### DOCUMENT SEGMENT
In the simulation experiments, two chromosomes were simulated. One of them was spaced equally with 10 markers, the total length of which was 180 cM; the other contained eight markers equally distributed and the total length was 140 cM. Two sterile loci s1 and s2 were located in the two chromosomes, s1 was in the interval between marker six (denoted as 1M6) and marker seven (denoted as 1M7) on the first chromosome, s2 was in the interval between marker four (denoted as 2M4) and marker five (denoted as 2M5) on the second chromosome. The genetic distance between s1 and 1M6 was 9 cM and that between s1 and 1M7 was 11 cM. The genetic distance between s2 and 2M4 was 12 cM and that between s2 and 2M5 was 8 cM. Three factors considered in these simulation experiments were the sample size of the population (ranging from 50 –500), the intensity of viability (0–1) and the recombination fraction between sterile loci and linked markers (0–0.5). Each process was carried out with 1000 replicates, and the performances of all parameter combinations were evaluated using the bias and standard deviations of these replicates.

A data set with 300 individuals was simulated as an example and the estimates of parameters are listed in Table 2. In this example, only in the intervals where the putative sterile genes were located, that is, the interval between markers 1M6 and 1M7 (designated as 1M67) and the interval between 2M4 and 2M5 (designated as 2M45), were the estimates for the seven parameters very close to their true values. The farther the interval markers are from the flanking marker combination 1M67-2M45, the greater the estimates of viability (u, v and x) tend to deviate from the respective true values. When the markers were farther enough from the sterile loci, the estimates of viability (u, v and x) tend to be 1, which means that these markers are in normal segregation.

Table 2 The result of parameter estimates in the Monte Carlo simulation

The LR statistics for the tests on the presence of viability selection (LR1) and epistasis between loci (LR2) are obtained using the estimates of the seven parameters. The results are shown in Figure 1. The maximum values of LR1 and LR2 are both observed at the sixth interval marker (1M67) and the fourth interval (2M45) of the two chromosomes, that is, the flanking marker combination 1M67-2M45, which contains the sterile genes s1 and s2. The cutoff α values in the multiple tests for LR1 are 7.94e−4 (α*=0.05) and 1.59e−4 (α*=0.01), and those for LR2 are 9.40e−4 (α*=0.05) and 1.11e−4 (α*=0.01). The P-values of the χ2-test for the seven estimates in the 1M67-2M45 are very significant (P<1.59e−4). This example shows that the estimates obtained with the new method are unbiased and the hypothesis tests behave as expected.

Figure 1
figure 1

The likelihood ratio (LR) value of the hypothesis test in the Monte Carlo simulation. (a) The test of viability selection; (b) the test of epistasis.

### WORK ORDER A
Reproduce the sterile-locus simulation text word for word, from "The LR statistics" to "behave as expected.".
### WORK ORDER B
In the sterile-locus simulation text, what is the genetic distance between sterile locus s2 and marker 2M5?

(Stored data)
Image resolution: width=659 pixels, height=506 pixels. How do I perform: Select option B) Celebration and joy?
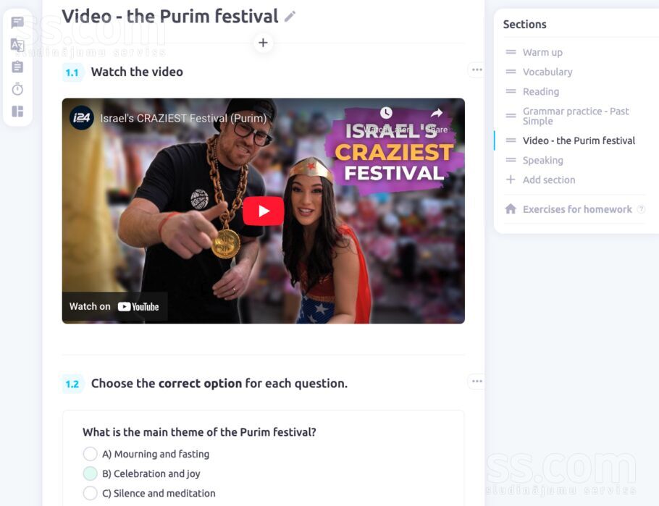[x=91, y=473]
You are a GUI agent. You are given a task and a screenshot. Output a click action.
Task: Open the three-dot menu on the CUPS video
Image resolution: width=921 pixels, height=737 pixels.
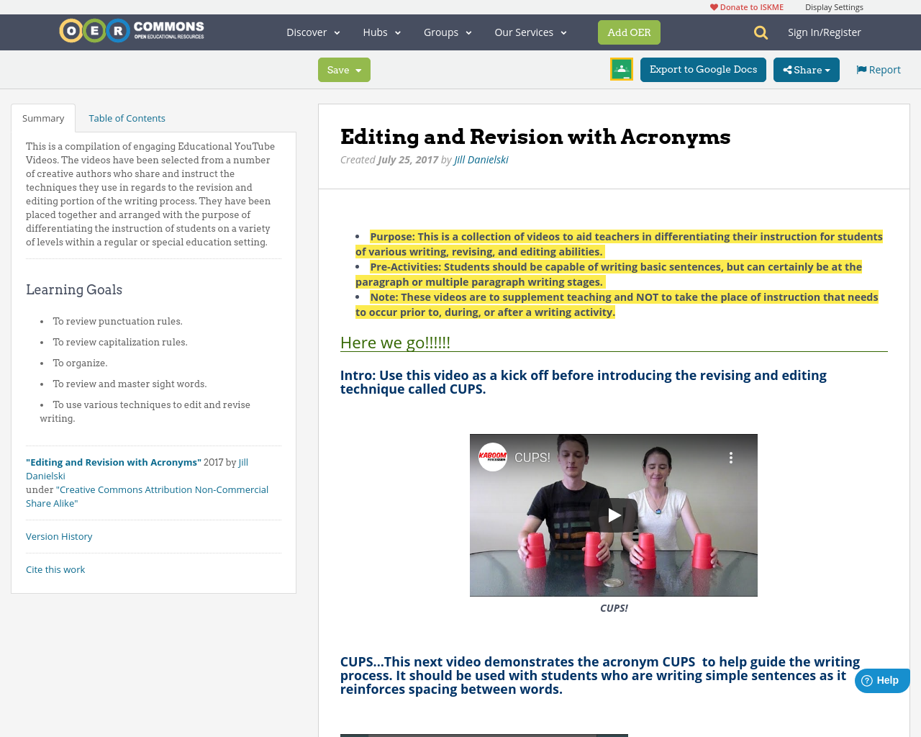click(730, 456)
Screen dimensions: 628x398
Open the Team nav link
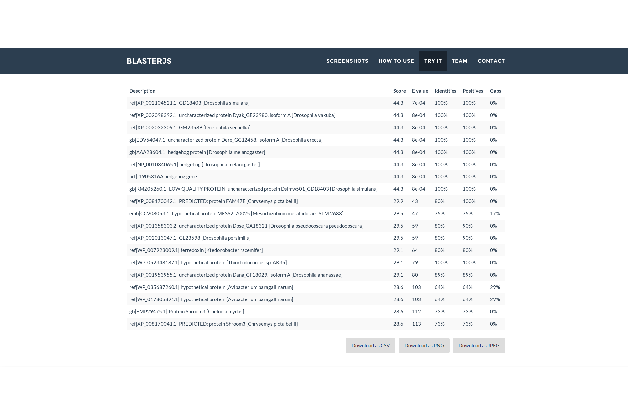459,61
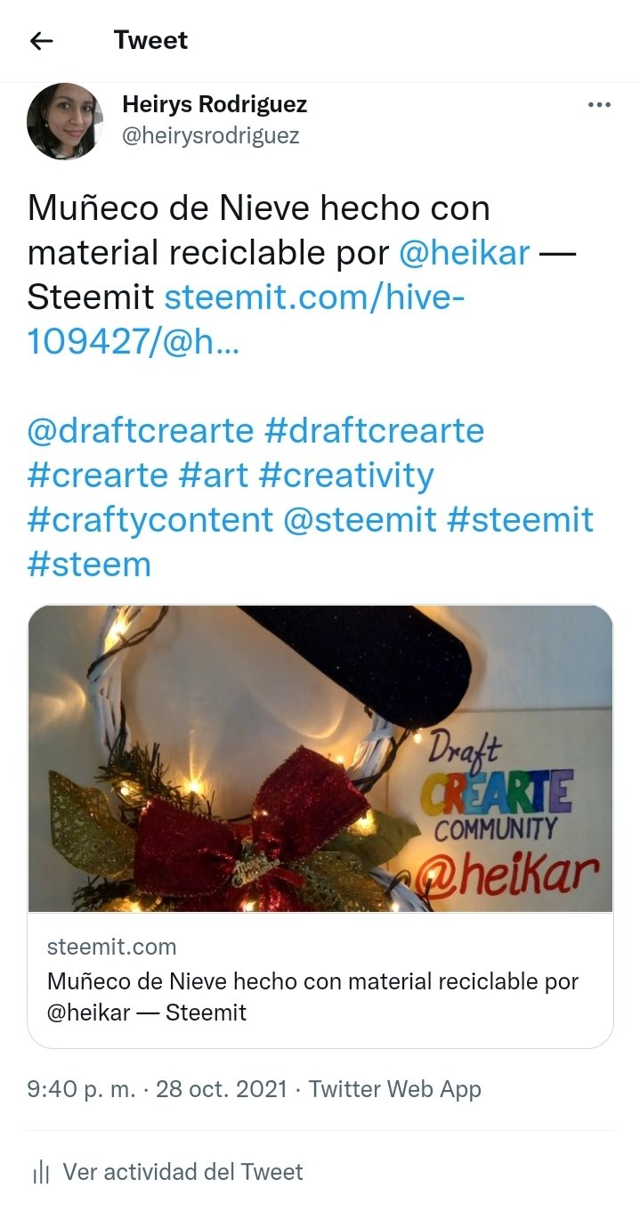
Task: View the 9:40 p. m. 28 oct. 2021 timestamp
Action: [x=158, y=1089]
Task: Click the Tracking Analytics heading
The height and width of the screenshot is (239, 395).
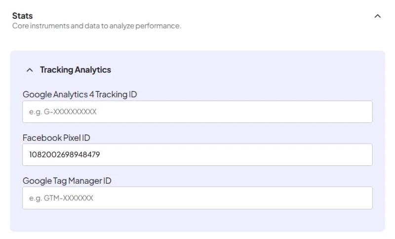Action: pyautogui.click(x=75, y=70)
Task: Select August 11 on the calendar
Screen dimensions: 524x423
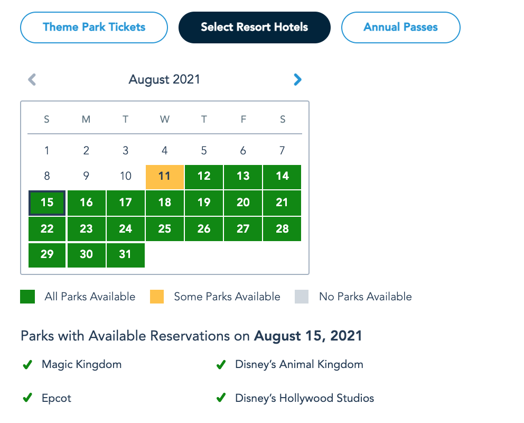Action: (x=165, y=177)
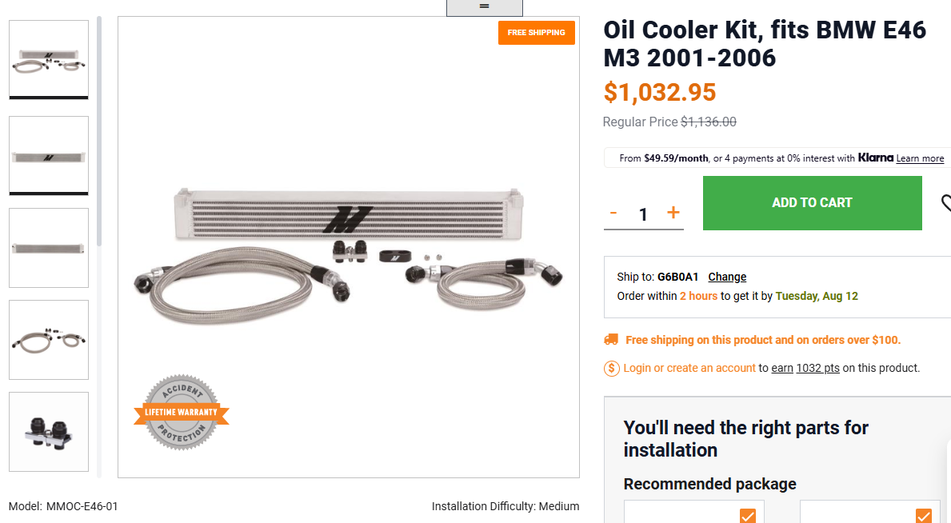Image resolution: width=951 pixels, height=523 pixels.
Task: Select the fifth thumbnail showing black fittings
Action: 49,432
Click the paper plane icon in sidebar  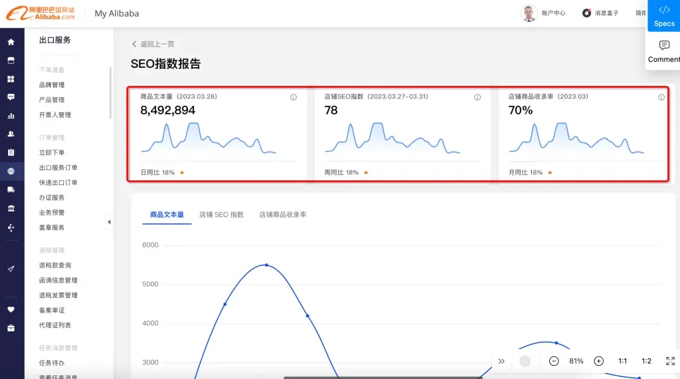[11, 269]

### ANSWER SECTION A
The LR statistics for the tests on the presence of viability selection (LR1) and epistasis between loci (LR2) are obtained using the estimates of the seven parameters. The results are shown in Figure 1. The maximum values of LR1 and LR2 are both observed at the sixth interval marker (1M67) and the fourth interval (2M45) of the two chromosomes, that is, the flanking marker combination 1M67-2M45, which contains the sterile genes s1 and s2. The cutoff α values in the multiple tests for LR1 are 7.94e−4 (α*=0.05) and 1.59e−4 (α*=0.01), and those for LR2 are 9.40e−4 (α*=0.05) and 1.11e−4 (α*=0.01). The P-values of the χ2-test for the seven estimates in the 1M67-2M45 are very significant (P<1.59e−4). This example shows that the estimates obtained with the new method are unbiased and the hypothesis tests behave as expected.

### ANSWER SECTION B
8 cM